▶ Texte du document
%%
Beaucoup d’énergie. Pour rien ?

 
Le Parc naturel régional de Loire-Anjou-Touraine a failli enterrer ses choix

Espaces naturels n°25 - janvier 2009

Le Dossier

Florence Busnot-Richard
Chargée de mission ingénierie de l’environnement et énergies Parc naturel régional de Loire-Anjou-Touraine

 

Pour ou contre l’éolien ? Le Parc naturel régional de Loire-Anjou-Touraine souhaitait simplement prendre en compte la question de l’énergie1. Mais, parce qu’il était l’initiateur de ce débat, il s’est trouvé, presque malgré lui, plongé dans la prospective. En effet, pour sortir de la controverse houleuse et stérile sur l’énergie éolienne, l’idée est née d’avoir une vision globale des enjeux énergétiques du territoire à l’horizon 2050 (à cette date, la France s’est engagée à ce que ses émissions de carbone soient divisées par quatre).
L’étude prospective passait par une phase d’élaboration de trois scénarios d’avenir.
Or, là, tout se complique. Enthousiastes pour cette démarche, les élus du parc choisissent le scénario le plus ambitieux. Plutôt que le « laisser faire », qui mettait la société en péril, ou encore le scénario « l’énergie, facteur de développement économique », qui portait la dimension sociale mais s’intéressait trop peu au pilier environnemental du développement durable, les élus retiennent le scénario « facteur 4 ». À la grande surprise d’ailleurs du bureau d’étude.
Flamme sans lendemain ? Il est vrai que, confronté aux actions à mettre en œuvre pour atteindre cet objectif, l’enthousiasme de cette décision s’est rapidement effrité. En effet, sans changement du niveau de vie des habitants, cette hypothèse réclamait tout de même de profondes mutations de la société. Pour exemple cette mesure levier : moins d’un véhicule par foyer. En milieu rural, une telle orientation demande un courage politique fort. Plus globalement, la mise en pratique du projet générait des propos difficiles à entendre par les élus locaux.
C’est ainsi que, sans renier les choix éthiques, la démarche prospective s’est mise à évoluer dans un autre climat, plus circonspect. Emploi, pouvoir d’achat, liberté, la majorité des élus s’est retranchée derrière un principe de réalité. Et, alors que les choses avaient démarré dans une ambiance d’inventivité, elles s’inscrivaient tout d’un coup dans un temps long, très long : « Tout ça, c’est pour 2050 » ; « On laisse le parc à ses utopies et chacun gère au mieux les problèmes du quotidien ».
%%
▶ Jeu de données
%%
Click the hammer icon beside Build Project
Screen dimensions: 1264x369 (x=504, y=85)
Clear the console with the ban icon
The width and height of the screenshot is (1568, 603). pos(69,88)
%%
▶ À faire
- 1) Recopiez mot pour mot le passage de l'article sur le Parc naturel régional de Loire-Anjou-Touraine compris entre "L’étude prospective passait" et "du bureau d’étude.", ces deux passages inclus.
- 2) Répondez brièvement à ces questions sur l'article sur le Parc naturel régional de Loire-Anjou-Touraine.
(a) À quel horizon porte la vision globale des enjeux énergétiques du territoire ?
(b) Quel scénario les élus du parc retiennent-ils ?
(c) Quelle mesure levier est donnée en exemple ?
- 3) Poursuivez l'article sur le Parc naturel régional de Loire-Anjou-Touraine à partir de sa dernière phrase.

▶ Réponses attendues
- 1)
L’étude prospective passait par une phase d’élaboration de trois scénarios d’avenir.
Or, là, tout se complique. Enthousiastes pour cette démarche, les élus du parc choisissent le scénario le plus ambitieux. Plutôt que le « laisser faire », qui mettait la société en péril, ou encore le scénario « l’énergie, facteur de développement économique », qui portait la dimension sociale mais s’intéressait trop peu au pilier environnemental du développement durable, les élus retiennent le scénario « facteur 4 ». À la grande surprise d’ailleurs du bureau d’étude.

- 2)
(a) 2050.
(b) Le scénario « facteur 4 ».
(c) Moins d'un véhicule par foyer.

- 3)
Heureusement, tous n’avaient pas baissé les bras.
Face à l’ampleur de la tâche, qui à ce stade ne s’intitulait pas « prospective » mais juste « schéma énergétique de territoire », tout avait été fait, dès le début, pour informer et solliciter les acteurs locaux ; partie prenante par ailleurs de la mise en œuvre des actions.
Présentée au grand public, l’étude a été défendue par les élus les plus motivés. C’était en février 2007. Le scepticisme régnait dans l’assemblée.
Ceux qui y croyaient vraiment savaient qu’il faudrait encore se battre pour défendre le projet.
À ce stade, une première conclusion s’impose. Elle touche au risque, avec la prospective, d’aboutir à des scénarios qui vont au-delà de ce que l’on imaginait, voire pis encore… à l’encontre du sens souhaité.
Et pourtant ! On ne mobilise pas, pendant plus d’un an, des dizaines de personnes sur une telle démarche, juste pour se faire plaisir. Si l’exercice ne se traduit pas politiquement, il n’est qu’un jeu d’experts, sans grand intérêt.
Heureusement, un élément déclencheur allait venir de l’extérieur. Le « Grenelle de l’environnement » allait permettre, de juin à décembre 2007, de faire changer les mentalités.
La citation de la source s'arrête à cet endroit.